God Was Perfectly Satisfied in Jesus

2 min read · Chapter 47 of 222

God could no more rest in anything here, than Noah's dove could find a rest for her feet amidst the wrath and destruction that deluged the world. But Jesus comes in and here—on this earth where honor to God was lacking—He glorified God. When God's eye rested upon Jesus, He was perfectly satisfied. Till that moment God had not seen anything in this earth of which He could say, as of itself, in this "I am well pleased." He had gone on, it is true, dealing with man in love and grace, but He could find nothing wherein to rest. "They are all gone out of the way, they are together become unprofitable; there is none that doeth good, no, not one," etc., was what God saw when He looked down from heaven. But when Jesus was searched throughout, nothing was found but perfect love and perfect devotedness to God. Even when He was forsaken of God, He still justifies Him—"Thou art holy." Had it ended there, had it been only Christ's own perfectness, all the result would have been to show out the more clearly our sinfulness and ruin by the contrast. But according to "counsel of peace," He gave Himself. Peace Was ever His; it was for us that He "made peace through the blood of His cross," and thus is He, unto God, "a sweet savor" of rest for us.
Our peace is established in what He did, and "counsel of peace" is between God and Jesus. Jesus has accomplished that which God purposed towards us. For this it was needful that He should bear our sins, and this He did as the sin offering. He was made "sin for us, who knew no sin; that we might be made the righteousness of God in Him.”
In the sacrifices, when the offerer laid his hand upon the head of the victim, there was in that act the complete identification of himself with the victim. Now there are two great characters in the sacrifice of Christ. The one is that of the burnt offering; the other is that of the sin offering. We lay our hands on Him as the burnt offering, thus identifying ourselves with Him. "Accepted in the beloved," all His perfectness, all His "sweet savor" unto God is ours. But then as to the sin offering, it is just the reverse with the hand laid upon the victim; it became identified with my sins, charged with my guilt.
Well, beloved, the sacrifice of the Lord Jesus had this double character.

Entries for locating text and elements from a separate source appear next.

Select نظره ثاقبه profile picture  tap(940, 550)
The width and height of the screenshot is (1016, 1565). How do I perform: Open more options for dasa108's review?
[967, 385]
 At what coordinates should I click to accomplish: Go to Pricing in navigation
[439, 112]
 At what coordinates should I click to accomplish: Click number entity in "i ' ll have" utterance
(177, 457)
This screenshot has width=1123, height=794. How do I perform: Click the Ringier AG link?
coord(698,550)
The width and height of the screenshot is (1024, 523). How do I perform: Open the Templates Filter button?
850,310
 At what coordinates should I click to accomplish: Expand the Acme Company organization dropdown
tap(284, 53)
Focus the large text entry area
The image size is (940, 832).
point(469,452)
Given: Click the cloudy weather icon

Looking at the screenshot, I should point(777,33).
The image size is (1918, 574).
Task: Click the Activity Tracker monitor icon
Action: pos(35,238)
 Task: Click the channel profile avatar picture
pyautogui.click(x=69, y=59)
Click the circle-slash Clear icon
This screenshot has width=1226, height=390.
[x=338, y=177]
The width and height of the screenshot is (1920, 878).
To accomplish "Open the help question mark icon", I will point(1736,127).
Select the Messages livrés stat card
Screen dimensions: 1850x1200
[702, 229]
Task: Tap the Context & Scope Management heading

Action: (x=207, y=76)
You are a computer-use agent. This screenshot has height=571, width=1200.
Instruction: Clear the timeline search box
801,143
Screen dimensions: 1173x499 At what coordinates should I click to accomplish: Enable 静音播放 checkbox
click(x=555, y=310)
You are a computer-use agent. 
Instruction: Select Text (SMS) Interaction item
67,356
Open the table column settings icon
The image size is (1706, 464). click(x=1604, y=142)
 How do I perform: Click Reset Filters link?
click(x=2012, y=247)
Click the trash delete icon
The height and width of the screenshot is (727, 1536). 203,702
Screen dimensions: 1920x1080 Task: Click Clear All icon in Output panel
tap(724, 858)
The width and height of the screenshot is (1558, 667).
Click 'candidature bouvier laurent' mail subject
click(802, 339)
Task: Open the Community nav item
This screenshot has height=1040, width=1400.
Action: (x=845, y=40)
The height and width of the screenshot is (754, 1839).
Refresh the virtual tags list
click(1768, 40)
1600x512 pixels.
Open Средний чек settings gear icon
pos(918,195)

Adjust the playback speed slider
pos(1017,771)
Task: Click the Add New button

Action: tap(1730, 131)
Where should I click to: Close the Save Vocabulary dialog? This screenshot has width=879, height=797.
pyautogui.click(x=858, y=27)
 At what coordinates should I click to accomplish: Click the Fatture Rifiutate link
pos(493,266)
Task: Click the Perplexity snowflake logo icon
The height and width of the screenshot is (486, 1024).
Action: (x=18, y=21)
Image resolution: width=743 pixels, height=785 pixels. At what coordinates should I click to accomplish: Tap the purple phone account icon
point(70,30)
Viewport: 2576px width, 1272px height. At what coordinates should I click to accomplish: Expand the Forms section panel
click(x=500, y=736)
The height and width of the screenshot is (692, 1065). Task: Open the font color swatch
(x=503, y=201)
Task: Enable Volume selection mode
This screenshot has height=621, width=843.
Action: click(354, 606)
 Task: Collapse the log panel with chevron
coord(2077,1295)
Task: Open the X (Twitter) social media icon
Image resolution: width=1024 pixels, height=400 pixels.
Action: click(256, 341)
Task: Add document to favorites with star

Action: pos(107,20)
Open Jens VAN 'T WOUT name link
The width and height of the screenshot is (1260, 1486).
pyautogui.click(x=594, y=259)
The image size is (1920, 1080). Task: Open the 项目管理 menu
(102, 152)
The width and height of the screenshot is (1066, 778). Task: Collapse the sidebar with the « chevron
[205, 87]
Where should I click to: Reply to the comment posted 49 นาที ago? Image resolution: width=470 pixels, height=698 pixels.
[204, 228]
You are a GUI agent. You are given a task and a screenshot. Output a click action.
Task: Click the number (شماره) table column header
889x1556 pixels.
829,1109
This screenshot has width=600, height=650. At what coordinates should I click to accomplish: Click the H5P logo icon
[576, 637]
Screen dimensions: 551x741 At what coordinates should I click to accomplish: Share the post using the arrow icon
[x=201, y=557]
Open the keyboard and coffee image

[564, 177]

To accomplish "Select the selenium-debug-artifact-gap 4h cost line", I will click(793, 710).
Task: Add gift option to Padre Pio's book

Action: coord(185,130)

He has completely accomplished the purpose of God, all that which was in "counsel of peace." This "counsel of peace" was not between me and God, though I have, as the fruit of it, the enjoyment of the peace. I had not to do with it in any sense. It was between them both. All is done, and Jesus, both the accomplisher and the accomplishment, in proof that all is finished, has sat down on the throne of God.